[dataimport] implement new store API on massive store
and deprecate the old one.
Related to #5414760
--- a/dataimport/massive_store.py Wed Oct 21 16:31:05 2015 +0200
+++ b/dataimport/massive_store.py Wed Oct 21 16:32:11 2015 +0200
@@ -24,6 +24,7 @@
from six.moves import range
+from logilab.common.deprecation import deprecated
from yams.constraints import SizeConstraint
from psycopg2 import ProgrammingError
@@ -156,7 +157,7 @@
'entities_id_seq', initial_value=self._eids_seq_start + 1))
cnx.commit()
self.get_next_eid = lambda g=self._get_eid_gen(): next(g)

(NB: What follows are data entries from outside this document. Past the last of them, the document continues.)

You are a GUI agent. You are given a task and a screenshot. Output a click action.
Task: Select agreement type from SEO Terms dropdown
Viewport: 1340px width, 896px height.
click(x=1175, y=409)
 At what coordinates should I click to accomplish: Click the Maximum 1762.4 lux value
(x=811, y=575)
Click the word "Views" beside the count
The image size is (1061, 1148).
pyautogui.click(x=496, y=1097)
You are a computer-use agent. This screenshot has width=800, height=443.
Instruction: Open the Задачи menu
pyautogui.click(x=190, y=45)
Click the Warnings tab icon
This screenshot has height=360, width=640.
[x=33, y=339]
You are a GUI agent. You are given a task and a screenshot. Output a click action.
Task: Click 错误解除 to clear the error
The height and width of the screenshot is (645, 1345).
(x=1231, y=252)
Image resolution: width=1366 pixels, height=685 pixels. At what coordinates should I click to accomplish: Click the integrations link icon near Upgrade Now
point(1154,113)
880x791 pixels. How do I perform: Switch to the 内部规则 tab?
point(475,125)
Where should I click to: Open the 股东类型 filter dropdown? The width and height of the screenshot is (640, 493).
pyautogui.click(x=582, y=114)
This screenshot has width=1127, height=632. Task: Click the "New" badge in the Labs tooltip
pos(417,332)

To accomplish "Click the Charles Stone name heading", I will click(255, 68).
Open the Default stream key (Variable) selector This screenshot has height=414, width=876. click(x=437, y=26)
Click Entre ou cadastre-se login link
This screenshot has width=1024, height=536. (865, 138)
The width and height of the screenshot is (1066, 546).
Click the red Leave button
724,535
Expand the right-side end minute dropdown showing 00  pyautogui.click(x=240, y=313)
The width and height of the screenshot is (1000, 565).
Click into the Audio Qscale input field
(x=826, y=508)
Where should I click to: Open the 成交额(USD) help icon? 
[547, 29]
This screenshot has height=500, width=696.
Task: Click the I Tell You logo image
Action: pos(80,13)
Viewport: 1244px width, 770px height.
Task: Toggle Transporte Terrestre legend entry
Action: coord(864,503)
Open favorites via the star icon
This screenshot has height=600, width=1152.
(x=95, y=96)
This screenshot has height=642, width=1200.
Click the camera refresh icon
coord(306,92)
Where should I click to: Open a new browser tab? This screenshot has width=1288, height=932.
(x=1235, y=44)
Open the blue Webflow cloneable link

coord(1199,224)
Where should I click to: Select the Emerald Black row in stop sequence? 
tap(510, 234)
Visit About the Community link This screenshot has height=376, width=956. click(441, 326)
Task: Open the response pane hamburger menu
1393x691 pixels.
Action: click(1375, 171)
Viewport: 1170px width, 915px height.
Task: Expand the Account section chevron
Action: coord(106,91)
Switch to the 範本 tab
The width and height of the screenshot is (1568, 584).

- # recreate then when self.cleanup() is called
+ # recreate then when self.finish() is called
if not self.slave_mode and self.drop_index:
self._drop_metatables_constraints()
if source is None:
@@ -437,8 +438,11 @@
kwargs.update((key, default_values[key]) for key in missing_keys)
return kwargs
- def create_entity(self, etype, **kwargs):
- """ Create an entity
+ # store api ################################################################
+
+ def prepare_insert_entity(self, etype, **kwargs):
+ """Given an entity type, attributes and inlined relations, returns the inserted entity's
+ eid.
"""
# Init the table if necessary
self.init_etype_table(etype)
@@ -461,22 +465,85 @@
kwargs = self.apply_size_constraints(etype, kwargs)
# Apply default values
kwargs = self.apply_default_values(etype, kwargs)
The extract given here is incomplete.